Query works static, but does not dynamically

  • I cannot seem to figure this one out, so I have taken to a forum for assistance.

    I have an SSIS package that puts together a series of queries to check all text fields in all tables of a database for a set of "invalid" characters. I know the root query works as we have been running it manually for quite a while. However, now that I have changed it to build dynamically, I cannot figure out why it does not work.

    Here is the code. The EXEC (@sSQL) returns 3 records. It just so happens that these 3 records are the only ones in the database with a '?' in the field. The very bottom statement returns 0 records. I cannot figure out what the difference is. When I do PRINT (@sSQL), it looks fine to me, except that @Pattern is fully printed.

    Any ideas?

    DECLARE @Pattern NVARCHAR(MAX)

    DECLARE @sSQL NVARCHAR(MAX)

    DECLARE @1 nvarchar(max)

    DECLARE @2 nvarchar(max)

    DECLARE @loop int

    SET @Pattern = '%['

    SET @Pattern = @Pattern + NCHAR(0) + NCHAR(1) + NCHAR(2) + NCHAR(3) + NCHAR(4) + NCHAR (5) + NCHAR(6) + NCHAR(7) + NCHAR(8) + NCHAR(11) + NCHAR(12) + NCHAR(14) + NCHAR(15) + NCHAR(16) + NCHAR(17) + NCHAR(18) + NCHAR(19) + NCHAR(20) + NCHAR(21) + NCHAR(22) + NCHAR(23) + NCHAR(24) + NCHAR(25) + NCHAR(26) + NCHAR(27) + NCHAR(28) + NCHAR(29) + NCHAR(30) + NCHAR(31)

    SET @loop = 55296

    WHILE @loop < 57344

    BEGIN

    SET @Pattern = @Pattern + NCHAR (@loop)

    SET @loop = @loop + 1

    END

    SET @Pattern = @Pattern + NCHAR(65534) + NCHAR(65535)

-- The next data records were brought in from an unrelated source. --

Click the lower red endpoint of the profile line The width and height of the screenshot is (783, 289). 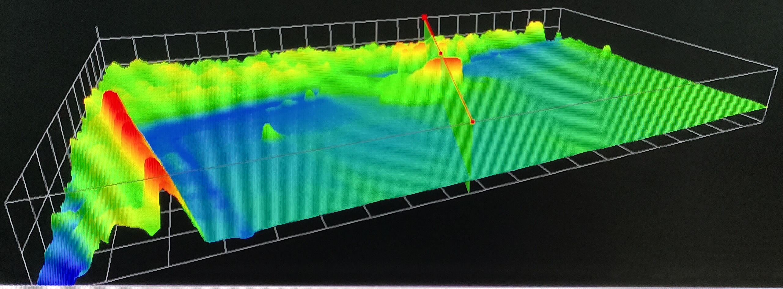[473, 122]
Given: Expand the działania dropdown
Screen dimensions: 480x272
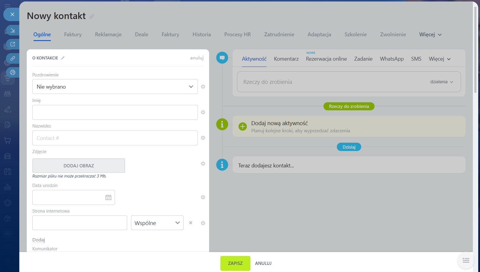Looking at the screenshot, I should tap(441, 82).
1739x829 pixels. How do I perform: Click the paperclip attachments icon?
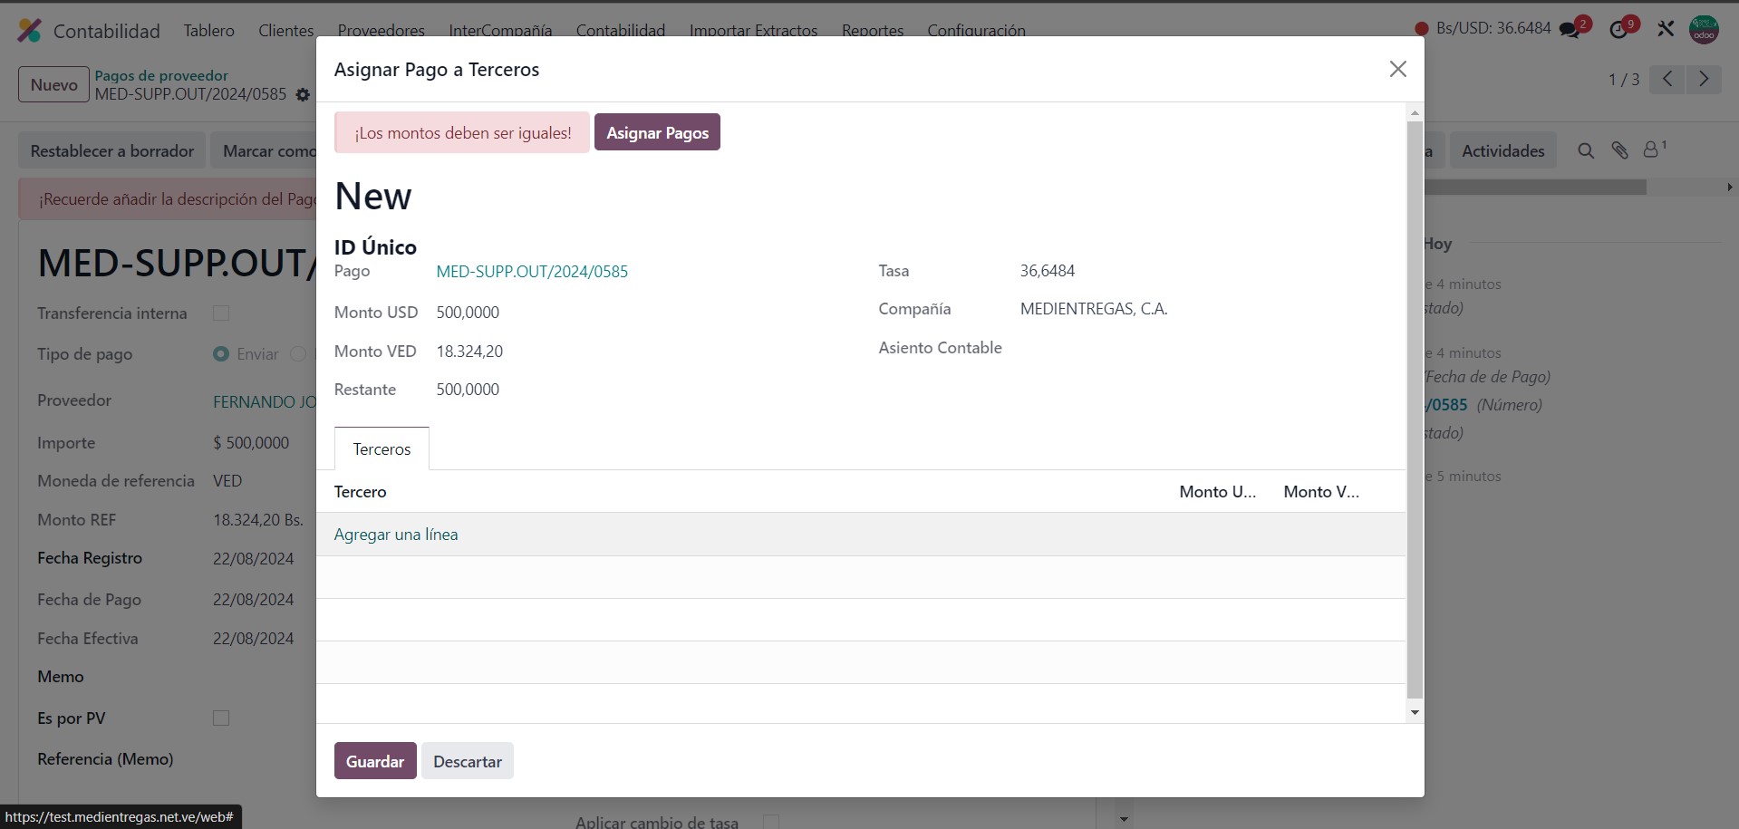click(x=1619, y=151)
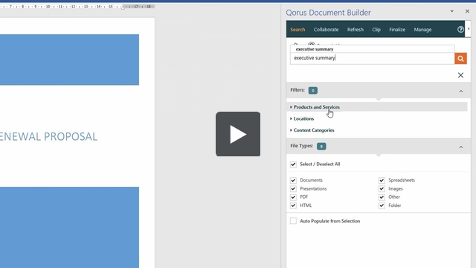
Task: Close the Qorus Document Builder pane
Action: 467,11
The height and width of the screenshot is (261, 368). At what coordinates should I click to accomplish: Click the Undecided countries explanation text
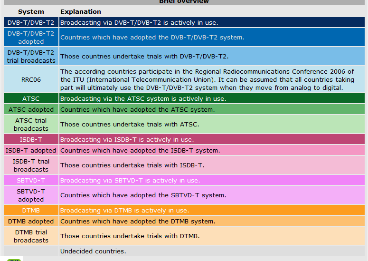pyautogui.click(x=93, y=251)
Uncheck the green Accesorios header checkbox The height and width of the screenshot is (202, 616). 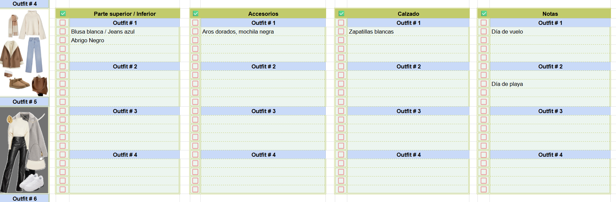[x=196, y=14]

    SET @Pattern = @Pattern + ']%'

    set @1 = 'SELECT * FROM [datacreator].[M_EventPOI] WHERE PATINDEX('

    set @2 = ', CONVERT(NVARCHAR(MAX), LTRIM(RTRIM(Alternate_Name))) COLLATE Latin1_General_BIN) <> 0'

    SET @sSQL = @1 + '''' + @Pattern + '''' + @2

    --3 Rows Returns; all 3 have '?'

    EXEC (@ssql)

    --FOR COMPARISON. 0 rows return (which is correct)

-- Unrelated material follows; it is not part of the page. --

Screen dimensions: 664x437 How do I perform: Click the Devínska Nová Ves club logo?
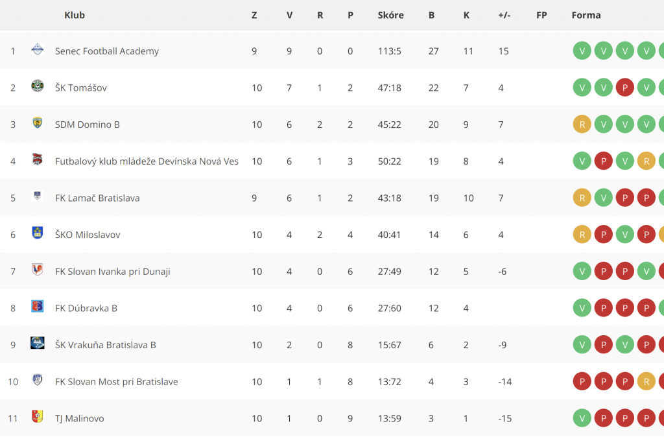click(37, 159)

    select * FROM [datacreator].[M_EventPOI] WHERE PATINDEX(@Pattern, CONVERT(NVARCHAR(MAX), LTRIM(RTRIM(Alternate_Name))) COLLATE Latin1_General_BIN) <> 0

  • Basically, I think what is happeneing is that the dynamic SQL is evaluating '?' as one of my invalid characters, even though it's not part of my list. '?' is CHAR(63), which I am not including in my @Pattern. What I can't figure out is why/how it is getting in there for the dynamic version but not for the static.

  • I'm guessing what is happening is that Latin1 has only ascii 0 to 255, not extended characters. So, the double-bytes are being interpreted as single bytes, one of which is a "?".

    SQL DBA,SQL Server MVP(07, 08, 09) A socialist is someone who will give you the shirt off *someone else's* back.

  • The script works fine and properly if I do not build a dynamic SQL input, but it also doesn't actually parse out the @Pattern prior to the PATINDEX in the static query like it does in the dynamic SQL.

    I did go ahead and try other collations, though, with the same result. Any idea what collation would accept the unicode extended characters?

  • Sorry, I have no idea; that's not my area of expertise.

    SQL DBA,SQL Server MVP(07, 08, 09) A socialist is someone who will give you the shirt off *someone else's* back.

  • Two questions and a clarification:

    Clarification: What are you using to build the @sql string? Is this completely encapsulated in an OLEDB or Exectute SQL task, or are you assembling a local variable in a script component first?

    Question 1: Have you performed a profiler to confirm the query being sent to the SQL Server is the one you expect?

    Question 2: Have you directly confirmed that your character is definately a CHR(63) via ASCII(SUBSTRING())?


    - Craig Farrell

    Never stop learning, even if it hurts. Ego bruises are practically mandatory as you learn unless you've never risked enough to make a mistake.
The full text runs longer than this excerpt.